Written problem | Put everything in the data from the line containing "is (762, 1568)." down to the line containing "Looking at the screenshot, I should point(221,273).", both included, into a Markdown table with the columns Number and Entry. Give each line its own numbered row and leave out blank lines.

============================================================

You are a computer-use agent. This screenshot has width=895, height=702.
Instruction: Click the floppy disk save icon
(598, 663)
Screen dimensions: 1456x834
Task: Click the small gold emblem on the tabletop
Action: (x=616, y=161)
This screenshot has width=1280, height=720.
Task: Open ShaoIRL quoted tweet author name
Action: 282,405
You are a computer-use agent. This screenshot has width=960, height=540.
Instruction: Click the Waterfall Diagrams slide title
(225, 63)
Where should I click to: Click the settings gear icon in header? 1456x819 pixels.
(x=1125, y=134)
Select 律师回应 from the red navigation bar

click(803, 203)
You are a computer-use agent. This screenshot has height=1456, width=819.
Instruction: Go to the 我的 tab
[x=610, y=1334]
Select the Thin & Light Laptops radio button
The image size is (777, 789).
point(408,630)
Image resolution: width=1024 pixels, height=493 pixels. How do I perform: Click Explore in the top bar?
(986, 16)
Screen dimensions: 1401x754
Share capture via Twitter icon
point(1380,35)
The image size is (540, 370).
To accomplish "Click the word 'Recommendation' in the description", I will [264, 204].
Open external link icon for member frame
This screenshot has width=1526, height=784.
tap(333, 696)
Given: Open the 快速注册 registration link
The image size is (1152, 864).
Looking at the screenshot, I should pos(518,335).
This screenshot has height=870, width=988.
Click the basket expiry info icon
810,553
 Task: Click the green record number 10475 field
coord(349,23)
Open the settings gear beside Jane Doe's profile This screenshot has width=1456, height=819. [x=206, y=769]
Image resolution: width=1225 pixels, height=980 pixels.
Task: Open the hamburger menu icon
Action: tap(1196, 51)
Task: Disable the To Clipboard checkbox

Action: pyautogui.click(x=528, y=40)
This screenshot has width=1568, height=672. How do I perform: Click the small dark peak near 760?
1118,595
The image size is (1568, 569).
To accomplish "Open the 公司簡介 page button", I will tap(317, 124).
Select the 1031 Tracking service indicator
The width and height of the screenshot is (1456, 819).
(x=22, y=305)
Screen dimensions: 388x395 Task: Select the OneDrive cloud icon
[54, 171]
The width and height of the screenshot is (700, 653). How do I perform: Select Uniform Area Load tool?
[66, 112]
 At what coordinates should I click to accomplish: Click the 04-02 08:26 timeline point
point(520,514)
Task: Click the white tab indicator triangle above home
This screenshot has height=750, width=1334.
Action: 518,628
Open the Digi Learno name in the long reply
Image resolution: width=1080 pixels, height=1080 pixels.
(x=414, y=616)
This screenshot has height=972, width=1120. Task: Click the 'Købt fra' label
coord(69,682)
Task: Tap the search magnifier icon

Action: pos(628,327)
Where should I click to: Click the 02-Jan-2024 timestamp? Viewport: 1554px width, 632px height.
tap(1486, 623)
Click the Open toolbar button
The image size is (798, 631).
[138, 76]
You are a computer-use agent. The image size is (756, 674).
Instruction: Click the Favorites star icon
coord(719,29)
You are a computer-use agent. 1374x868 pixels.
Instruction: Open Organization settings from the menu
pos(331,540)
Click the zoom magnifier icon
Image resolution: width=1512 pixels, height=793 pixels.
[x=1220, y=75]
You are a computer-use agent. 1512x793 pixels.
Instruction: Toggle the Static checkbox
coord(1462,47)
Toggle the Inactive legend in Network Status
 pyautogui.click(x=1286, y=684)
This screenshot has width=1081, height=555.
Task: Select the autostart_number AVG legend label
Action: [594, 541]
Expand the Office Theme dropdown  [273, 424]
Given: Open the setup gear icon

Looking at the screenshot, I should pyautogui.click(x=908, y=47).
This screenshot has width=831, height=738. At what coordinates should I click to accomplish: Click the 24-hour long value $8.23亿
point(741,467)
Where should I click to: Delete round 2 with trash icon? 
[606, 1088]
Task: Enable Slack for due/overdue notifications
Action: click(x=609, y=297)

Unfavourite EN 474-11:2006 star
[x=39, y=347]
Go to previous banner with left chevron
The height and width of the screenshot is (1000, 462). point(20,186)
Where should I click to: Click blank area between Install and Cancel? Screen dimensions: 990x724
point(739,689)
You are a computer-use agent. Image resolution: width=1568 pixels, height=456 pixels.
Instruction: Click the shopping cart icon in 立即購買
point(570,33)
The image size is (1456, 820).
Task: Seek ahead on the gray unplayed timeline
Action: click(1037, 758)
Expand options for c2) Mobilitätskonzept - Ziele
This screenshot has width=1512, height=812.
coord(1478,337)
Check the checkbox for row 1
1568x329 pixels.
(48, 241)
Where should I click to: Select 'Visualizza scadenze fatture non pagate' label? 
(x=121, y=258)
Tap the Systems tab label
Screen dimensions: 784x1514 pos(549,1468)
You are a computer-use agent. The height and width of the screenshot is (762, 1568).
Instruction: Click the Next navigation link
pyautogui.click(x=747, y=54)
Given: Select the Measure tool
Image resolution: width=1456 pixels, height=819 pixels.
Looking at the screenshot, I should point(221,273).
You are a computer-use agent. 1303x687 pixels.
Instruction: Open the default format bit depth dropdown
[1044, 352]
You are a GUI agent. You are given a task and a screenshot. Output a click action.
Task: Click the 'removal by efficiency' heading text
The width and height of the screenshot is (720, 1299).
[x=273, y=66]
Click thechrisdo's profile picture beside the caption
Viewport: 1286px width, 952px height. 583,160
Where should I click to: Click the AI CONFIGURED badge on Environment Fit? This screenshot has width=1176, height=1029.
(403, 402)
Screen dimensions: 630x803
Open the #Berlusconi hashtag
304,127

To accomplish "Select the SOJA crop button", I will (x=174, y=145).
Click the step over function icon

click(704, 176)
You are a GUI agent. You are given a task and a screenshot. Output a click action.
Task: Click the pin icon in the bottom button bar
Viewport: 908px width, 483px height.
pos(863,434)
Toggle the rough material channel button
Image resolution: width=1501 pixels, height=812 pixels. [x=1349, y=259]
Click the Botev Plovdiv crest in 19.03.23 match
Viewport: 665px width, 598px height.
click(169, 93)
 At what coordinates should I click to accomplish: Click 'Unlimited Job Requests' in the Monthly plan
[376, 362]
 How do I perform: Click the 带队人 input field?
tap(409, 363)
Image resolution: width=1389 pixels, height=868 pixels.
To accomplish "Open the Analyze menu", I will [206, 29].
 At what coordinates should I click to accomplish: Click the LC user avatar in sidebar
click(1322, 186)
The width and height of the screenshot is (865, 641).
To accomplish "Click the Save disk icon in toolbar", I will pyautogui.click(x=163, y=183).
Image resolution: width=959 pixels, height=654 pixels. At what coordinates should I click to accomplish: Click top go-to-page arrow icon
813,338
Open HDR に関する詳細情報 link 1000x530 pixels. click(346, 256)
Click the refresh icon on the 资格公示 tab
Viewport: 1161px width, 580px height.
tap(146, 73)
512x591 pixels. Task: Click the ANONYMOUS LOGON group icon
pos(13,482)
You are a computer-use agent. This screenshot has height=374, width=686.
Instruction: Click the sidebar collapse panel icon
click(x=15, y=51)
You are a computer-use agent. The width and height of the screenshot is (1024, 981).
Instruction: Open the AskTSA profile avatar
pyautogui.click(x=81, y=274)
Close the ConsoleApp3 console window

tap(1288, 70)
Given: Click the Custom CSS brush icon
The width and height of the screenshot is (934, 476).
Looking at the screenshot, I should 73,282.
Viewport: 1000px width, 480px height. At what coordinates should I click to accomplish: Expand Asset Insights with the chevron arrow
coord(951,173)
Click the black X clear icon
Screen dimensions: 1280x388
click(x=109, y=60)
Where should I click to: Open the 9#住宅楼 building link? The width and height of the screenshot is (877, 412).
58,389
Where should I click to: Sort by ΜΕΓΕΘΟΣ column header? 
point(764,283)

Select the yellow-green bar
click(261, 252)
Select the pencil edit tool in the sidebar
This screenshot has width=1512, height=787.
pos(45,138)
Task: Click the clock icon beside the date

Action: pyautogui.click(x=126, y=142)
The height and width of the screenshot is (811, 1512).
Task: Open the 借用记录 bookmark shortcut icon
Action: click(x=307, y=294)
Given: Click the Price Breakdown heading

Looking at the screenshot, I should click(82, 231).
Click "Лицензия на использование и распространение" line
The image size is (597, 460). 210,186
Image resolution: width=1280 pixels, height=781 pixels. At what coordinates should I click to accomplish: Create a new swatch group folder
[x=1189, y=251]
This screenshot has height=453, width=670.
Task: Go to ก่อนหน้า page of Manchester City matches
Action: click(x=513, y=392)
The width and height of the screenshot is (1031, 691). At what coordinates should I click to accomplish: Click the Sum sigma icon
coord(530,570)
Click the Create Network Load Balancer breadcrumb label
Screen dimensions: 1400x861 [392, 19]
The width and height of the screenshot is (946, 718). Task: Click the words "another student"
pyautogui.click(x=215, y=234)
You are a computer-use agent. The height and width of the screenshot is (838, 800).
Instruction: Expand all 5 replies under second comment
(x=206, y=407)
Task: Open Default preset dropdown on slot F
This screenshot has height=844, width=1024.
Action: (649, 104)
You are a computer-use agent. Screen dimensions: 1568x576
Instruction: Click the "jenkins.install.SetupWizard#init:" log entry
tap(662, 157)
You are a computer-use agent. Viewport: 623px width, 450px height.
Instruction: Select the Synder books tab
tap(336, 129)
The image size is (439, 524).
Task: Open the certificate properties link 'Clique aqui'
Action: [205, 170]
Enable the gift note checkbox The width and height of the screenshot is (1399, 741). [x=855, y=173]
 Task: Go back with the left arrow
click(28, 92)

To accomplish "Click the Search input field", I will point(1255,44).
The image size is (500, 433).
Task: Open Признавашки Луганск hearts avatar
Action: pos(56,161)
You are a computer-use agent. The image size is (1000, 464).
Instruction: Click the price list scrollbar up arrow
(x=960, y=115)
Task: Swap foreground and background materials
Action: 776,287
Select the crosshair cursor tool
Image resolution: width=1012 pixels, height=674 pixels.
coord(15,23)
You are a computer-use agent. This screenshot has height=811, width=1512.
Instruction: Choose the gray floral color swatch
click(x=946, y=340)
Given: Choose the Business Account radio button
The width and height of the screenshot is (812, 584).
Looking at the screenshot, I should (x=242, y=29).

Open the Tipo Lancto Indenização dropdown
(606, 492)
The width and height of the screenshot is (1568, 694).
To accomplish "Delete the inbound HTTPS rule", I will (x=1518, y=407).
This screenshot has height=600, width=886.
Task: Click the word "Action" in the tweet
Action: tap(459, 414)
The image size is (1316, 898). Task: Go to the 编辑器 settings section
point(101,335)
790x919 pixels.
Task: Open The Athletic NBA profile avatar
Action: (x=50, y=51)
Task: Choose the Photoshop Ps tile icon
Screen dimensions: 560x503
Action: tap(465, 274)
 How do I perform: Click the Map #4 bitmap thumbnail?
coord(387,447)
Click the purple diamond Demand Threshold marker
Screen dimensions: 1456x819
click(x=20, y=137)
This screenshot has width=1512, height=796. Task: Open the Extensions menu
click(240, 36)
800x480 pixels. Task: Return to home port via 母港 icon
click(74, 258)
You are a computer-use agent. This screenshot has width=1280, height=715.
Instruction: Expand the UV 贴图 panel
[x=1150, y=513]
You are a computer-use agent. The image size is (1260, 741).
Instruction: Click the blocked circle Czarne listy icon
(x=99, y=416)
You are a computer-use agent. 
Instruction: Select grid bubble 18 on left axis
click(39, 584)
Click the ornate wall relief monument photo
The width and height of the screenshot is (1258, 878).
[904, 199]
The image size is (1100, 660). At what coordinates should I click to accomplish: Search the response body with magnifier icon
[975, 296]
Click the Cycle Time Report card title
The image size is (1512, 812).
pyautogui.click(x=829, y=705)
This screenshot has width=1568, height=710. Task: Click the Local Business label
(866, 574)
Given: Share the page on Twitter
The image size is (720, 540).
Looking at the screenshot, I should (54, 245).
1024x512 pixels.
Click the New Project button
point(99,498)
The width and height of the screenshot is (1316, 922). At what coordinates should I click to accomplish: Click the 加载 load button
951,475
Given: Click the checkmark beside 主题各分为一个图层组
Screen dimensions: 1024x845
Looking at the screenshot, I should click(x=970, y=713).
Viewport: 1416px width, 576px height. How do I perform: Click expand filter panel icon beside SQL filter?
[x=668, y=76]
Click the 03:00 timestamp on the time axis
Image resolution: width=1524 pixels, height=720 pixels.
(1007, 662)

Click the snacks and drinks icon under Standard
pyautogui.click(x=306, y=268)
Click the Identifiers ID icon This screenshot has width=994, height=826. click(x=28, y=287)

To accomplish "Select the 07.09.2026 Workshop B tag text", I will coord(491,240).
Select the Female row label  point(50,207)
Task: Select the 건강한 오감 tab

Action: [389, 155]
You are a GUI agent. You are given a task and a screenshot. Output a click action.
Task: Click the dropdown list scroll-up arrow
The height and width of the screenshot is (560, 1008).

============================================================

Correct output |
| Number | Entry |
|---|---|
| 1 | You are a computer-use agent. The height and width of the screenshot is (762, 1568). |
| 2 | Instruction: Click the Next navigation link |
| 3 | pyautogui.click(x=747, y=54) |
| 4 | Given: Select the Measure tool |
| 5 | Image resolution: width=1456 pixels, height=819 pixels. |
| 6 | Looking at the screenshot, I should point(221,273). |